TEXT BLOCK:
-*-

Tuesday, 31 July 2012

Mike's Olympic medal table 30 July 2012


Country
Gold
Silver
Bronze
Score
1
China
9
5
3
130
2
United States
5
7
5
100
3
Italy
2
4
2
46
4
France
3
1
3
44
5
Japan
1
4
6
43
6
Korea
2
2
2
36
7
DPR Korea
3
0
1
35
8
Russia
2
0
3
28
9
Australia
1
2
1
23
10
Kazakhstan
2
0
0
22
11
Romania
1
2
0
21
12
Brazil
1
1
1
18
13
Hungary
1
1
1
18
14
Germany
1
1
0
16
15
Netherlands
1
1
0
16
16
Ukraine
1
0
2
15
17
United Kingdom
0
2
2
14
18
Georgia
1
0
0
11
19
Lithuania
1
0
0
11
20
South Africa
1
0
0
11
21
Colombia
0
2
0
10
22
Cuba
0
1
0
5
23
Mexico
0
1
0
5
24
Poland
0
1
0
5
25
Thailand
0
1
0
5
26
Chinese Taipei
0
1
0
5
27
Azerbaijan
0
0
1
2
28
Belgium
0
0
1
2
29
Canada
0
0
1
2
30
Indonesia
0
0
1
2
31
India
0
0
1
2
32
Moldova
0
0
1
2
33
Mongolia
0
0
1
2
34
Norway
0
0
1
2
35
New Zealand
0
0
1
2
36
Serbia
0
0
1
2
37
Slovakia
0
0
1
2
38
Uzbekistan
0
0
1
2

Olympic medal table

From time to time, I plan to post an alternative version of the Olympic medal table.  Conventionally countries are ranked by the number of gold medals, followed by silver if the gold tally is equal, followed by bronze.  This means that a country with five silver medals and no gold medals would be ranked behind a country with one gold medal.  This seems a bit unsatisfactory.  There is in http://www.topendsports.com/events/summer/medal-tally/rankings-weighted.htm a list of some different sets of weightings that have be applied to the three medal counts to produce an overall score.  In the conventional system the weightings are effectively 1,000,000 or some suitably high number for gold, 1,000 (say) for silver, and 1 for bronze, at least for the purpose of ranking countries (not estimating their relative performance).  That's how you express the fact that no matter how many silvers you have (within reason) you will rank lower than a country with one gold.

The weighting system I am about to suggest doesn't appear in that list.  It comes from an article I read in Mathematics Today some years ago.  This is how it's derived:

Let's say a gold medal is worth G points, a silver medal S points and a bronze B points.  Now all that is going to matter is their relative scores, so let's completely randomly (!) say that G + S + B = 18 (say).  Now let's have a 3-dimensional coordinate system with axes labelled G, S and B.  A set of three weights will then be a point in this 3-dimensional space, and the job is to choose the "best" point in some sense.  The fact that G + S + B = 18, together with the obvious facts that G > 0, S > 0 and B > 0, mean that the point will actually be on an equilateral triangle between the points (18, 0, 0), (0, 18, 0) and (0, 0, 18), as shown here.

-*-

PROBLEMS:
- A) Translate into Spanish this sentence from the post on the Olympic medal table: "This means that a country with five silver medals and no gold medals would be ranked behind a country with one gold medal."
- B) Summarize the post on the Olympic medal table in two sentences.
- C) Reproduce word for word the passage of the post on the Olympic medal table between "The weighting system I" and "as shown here.", inclusive.

-*-

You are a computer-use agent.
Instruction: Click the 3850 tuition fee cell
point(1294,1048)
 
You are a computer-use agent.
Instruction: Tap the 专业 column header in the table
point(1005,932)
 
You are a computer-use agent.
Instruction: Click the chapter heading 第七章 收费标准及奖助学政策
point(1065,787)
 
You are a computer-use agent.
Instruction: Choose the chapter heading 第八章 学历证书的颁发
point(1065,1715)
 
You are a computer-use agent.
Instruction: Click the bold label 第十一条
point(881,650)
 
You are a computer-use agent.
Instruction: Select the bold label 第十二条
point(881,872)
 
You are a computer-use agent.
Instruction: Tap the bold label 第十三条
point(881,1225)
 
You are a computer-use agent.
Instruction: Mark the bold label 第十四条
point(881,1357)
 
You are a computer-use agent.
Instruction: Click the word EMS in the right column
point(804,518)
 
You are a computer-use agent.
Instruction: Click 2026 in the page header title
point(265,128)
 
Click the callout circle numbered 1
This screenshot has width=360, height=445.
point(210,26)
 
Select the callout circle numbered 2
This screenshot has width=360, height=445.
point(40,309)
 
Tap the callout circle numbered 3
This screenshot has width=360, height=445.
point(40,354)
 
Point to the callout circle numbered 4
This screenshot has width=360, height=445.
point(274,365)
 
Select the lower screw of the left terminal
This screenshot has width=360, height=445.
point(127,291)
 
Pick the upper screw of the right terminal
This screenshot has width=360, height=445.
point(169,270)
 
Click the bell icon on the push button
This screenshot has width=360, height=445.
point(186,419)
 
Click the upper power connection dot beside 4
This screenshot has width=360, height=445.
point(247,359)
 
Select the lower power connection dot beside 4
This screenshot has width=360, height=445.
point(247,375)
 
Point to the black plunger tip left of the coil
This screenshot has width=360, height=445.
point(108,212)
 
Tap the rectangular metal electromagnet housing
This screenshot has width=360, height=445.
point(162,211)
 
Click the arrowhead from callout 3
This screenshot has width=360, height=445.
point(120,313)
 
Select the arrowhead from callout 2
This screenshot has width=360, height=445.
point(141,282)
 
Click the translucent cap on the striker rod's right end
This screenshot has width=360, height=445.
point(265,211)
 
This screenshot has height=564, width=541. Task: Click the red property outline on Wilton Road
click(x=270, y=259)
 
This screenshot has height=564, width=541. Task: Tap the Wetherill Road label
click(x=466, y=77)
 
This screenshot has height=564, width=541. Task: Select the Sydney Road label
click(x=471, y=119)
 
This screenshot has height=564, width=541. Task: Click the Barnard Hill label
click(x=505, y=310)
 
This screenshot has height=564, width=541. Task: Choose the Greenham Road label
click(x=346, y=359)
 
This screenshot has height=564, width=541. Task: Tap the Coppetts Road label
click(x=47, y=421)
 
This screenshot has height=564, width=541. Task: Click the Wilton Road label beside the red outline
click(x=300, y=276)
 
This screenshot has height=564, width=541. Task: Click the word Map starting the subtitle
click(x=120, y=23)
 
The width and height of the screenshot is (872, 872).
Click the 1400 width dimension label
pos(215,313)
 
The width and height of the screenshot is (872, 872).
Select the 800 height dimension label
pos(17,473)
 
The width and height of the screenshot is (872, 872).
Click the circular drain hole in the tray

-*-

RESPONSE LIST:
- A) Esto significa que un país con cinco medallas de plata y ninguna de oro quedaría clasificado por detrás de un país con una medalla de oro.

- B) Medal tables conventionally rank countries by gold medals, then silver, then bronze, so a country with five silvers and no gold ranks behind a country with one gold, a result the author calls a bit unsatisfactory. As an alternative, the author takes a weighting from an article in Mathematics Today, where gold, silver and bronze are worth G, S and B points that sum to 18, so that every set of weights lies on an equilateral triangle in a three-dimensional coordinate system.

- C)
The weighting system I am about to suggest doesn't appear in that list.  It comes from an article I read in Mathematics Today some years ago.  This is how it's derived:

Let's say a gold medal is worth G points, a silver medal S points and a bronze B points.  Now all that is going to matter is their relative scores, so let's completely randomly (!) say that G + S + B = 18 (say).  Now let's have a 3-dimensional coordinate system with axes labelled G, S and B.  A set of three weights will then be a point in this 3-dimensional space, and the job is to choose the "best" point in some sense.  The fact that G + S + B = 18, together with the obvious facts that G > 0, S > 0 and B > 0, mean that the point will actually be on an equilateral triangle between the points (18, 0, 0), (0, 18, 0) and (0, 0, 18), as shown here.